The Movement Package also uses another file PID.py which provided a Proportional Integral Derivative (PID). The PID allows for the sub to more intelligently
reach its destination, which we call the set-point. The issue is by default the
sub cannot reach the set-point exactly due to gravity dragging the sub down
and any current pushing the sub away from the set-point. As such to have the
sub remain at a set-point we need to have the motors move the sub.
Sonar Package
The Sonar Package is separate from the Hardware Interface package due to
concerns of unnecessary overhead of including its code in the package and its
need to constantly be operating to be useful.
The sonar used for the package is the Ping360, which has an effective range
of 60 meters ( 175 feet). The current (2025) AUV submersible powers the sonar
using 16.8 Volts, with amperage varying from .67 to .69.

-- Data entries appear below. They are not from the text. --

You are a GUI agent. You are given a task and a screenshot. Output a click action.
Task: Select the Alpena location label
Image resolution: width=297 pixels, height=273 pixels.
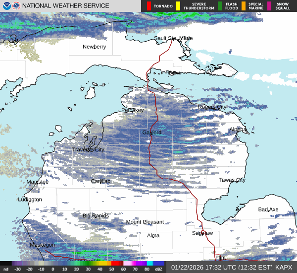pyautogui.click(x=238, y=130)
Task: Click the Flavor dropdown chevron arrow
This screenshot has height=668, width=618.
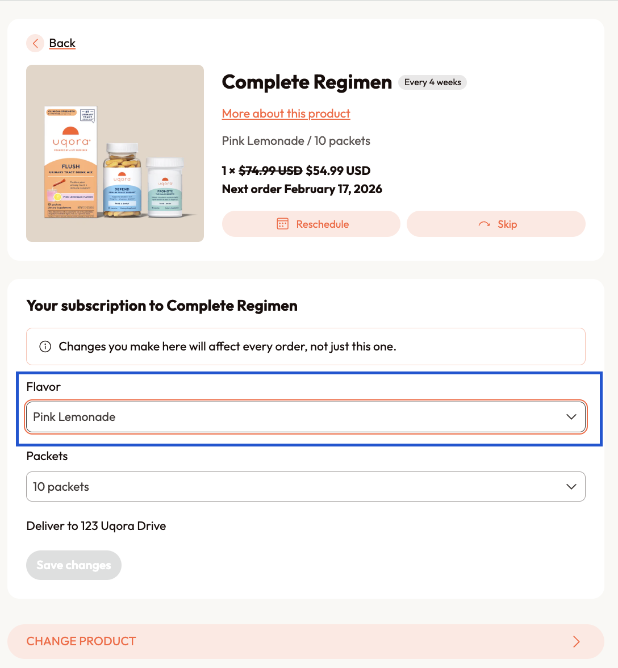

This code operates by sending out a signal at each angle, note that this is
innately in gradians (gradian * .9 = angle) for the ping360. Using the transmitAngle(gradian) we can control the gradian at which the signal is sent out.
This is done for all 400 gradians to get a 360-degree view of the surroundings.
The transmitAngle(gradian) method returns a pingmessage which we can
extract data from, we can then perform operations to get the signal intensity
from it and the distance at which the intensity occurred.
Debug Handler
To track errors and data during runtime the Debug Handler package was created. This package is imported into the majority of packages to provide logging functionality. The DebugHandler.py file itself contains the class definition for a DebugHandler object.